Friday, June 24, 2016

What's The Difference

So I am in a situation where I can choose to continue what I have already been doing. . . working "outside" the home in an occupation that requires me to take work home OR take a leap and attempt to find work where I can work from home.

Working from home would mean I could spend more time with my children. Working from home would mean I am constantly thinking about work and when I am going to have time to work from home.

Staying in my current occupation would mean I was away from my children and when I was home I would be constantly thinking about work and when I would have time to work from home.

Which do I choose? The path that leads me home but not there or the path that leads me away from home. I am thinking being home but not "there" might be the better path? But then being away and then coming home and trying to be "there" as much as possible might be the better route.

Oh, what to do, what to do!

Saturday, June 18, 2016

Oh so tired

Wanting to spend all my time with my children until I have to go back to work leaves me with a dilemma. While my children nap, I can try to find ways to earn money. . . or earn money. . . BUT I just had a baby and I fall asleep. . .


Monday, June 13, 2016

Fund Me

As I hear about all of those people who get a Go Fund Me account for ridiculous things I sometimes think, "What about me?" Can I get a Go Fund Me account started to support my desire to be a stay at home mom? But I wouldn't do that. I believe that Go Fund Me should go towards families who are struggling to pay for medical bills due to a child's illness or to pay for the funeral for a family who's father was suddenly taken away from them.

So now I struggle with my dilemma. Do I go back to teaching where I know I can earn enough money to pay the bills but takes me away from the precious time I have with my little ones or do I struggle trying to find ways to make a living from home? I am afraid teaching is going to win. That means I have to put my best foot forward and put the needs of my students before the needs of my family or they won't ask me back the next year (assuming I get a job this year) and I'll be in the same situation next year!


Tuesday, June 7, 2016

My Narrative

My last post was almost 2 years ago. My, my, how my life has changed a lot since then.

Once again, I find myself wishing I could find a way to successfully work from home.

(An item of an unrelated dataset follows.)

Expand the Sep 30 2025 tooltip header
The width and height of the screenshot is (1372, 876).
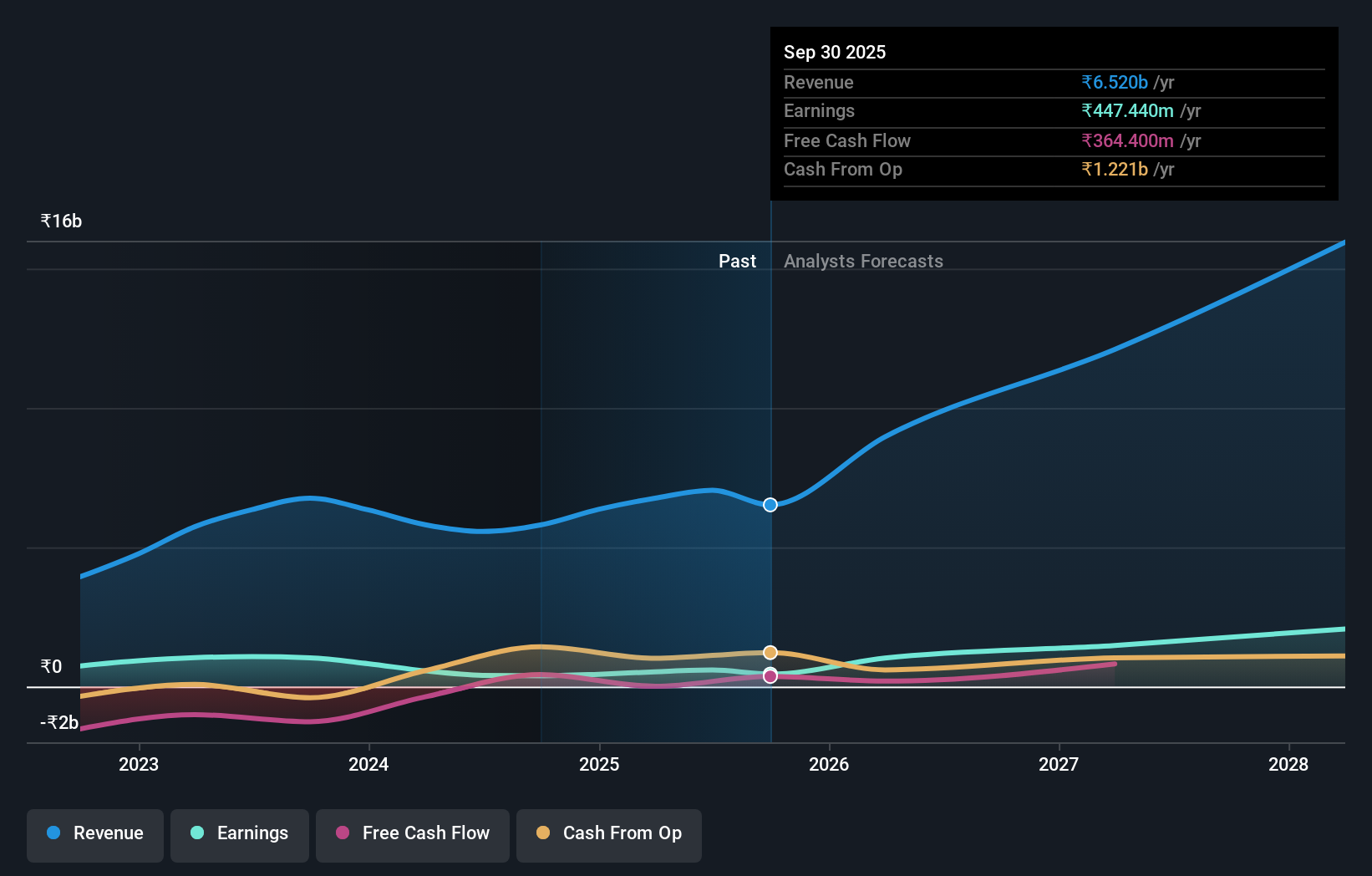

Things were going well for us. I was working at a school that I LOVED. I had just given birth to our third child. We got rid of a lot of our debt, leaving just a couple of things to still work on. I was planning fun activities to do with my children this summer. I was thrilled with the opportunity I had before me to finally get my house in order.  I had all these ideas in my head to prepare planning for the next school year - to make next year better than this year.

And then the bubble burst. All the stress lifted from my shoulders by getting rid of all the debt was restored when I got a call from work. They were not going to renew my contract. I was floored. Now what am I going to do? I have 8 weeks until I should be back at work and now I have to spend all that time I was going to devote to my children to now searching for a job. Well, not all of it, but some of it. Time that I was going to dedicate to my children has now been taken away from them.

Now I don't even want to teach anymore. Blame it on the postpartum hormones but I feel so inadequate and I don't feel like trying to convince someone to hire me again.

So my thoughts go back to working from home. What can I do? Can I make enough money from home?

I read a quote someone posted on Facebook about it not being too late to follow your dreams. When I was a little girl I wanted to be a writer. If only I had chosen that career instead. Why did I think I couldn't make it as a writer? I loved creative writing but it got put on the back burner. Why? Now I am out of practice. Even if I did pick up writing again. It won't pay the bills. At least it won't start 8 weeks from now. So what do I do in the meantime? That is the constant question!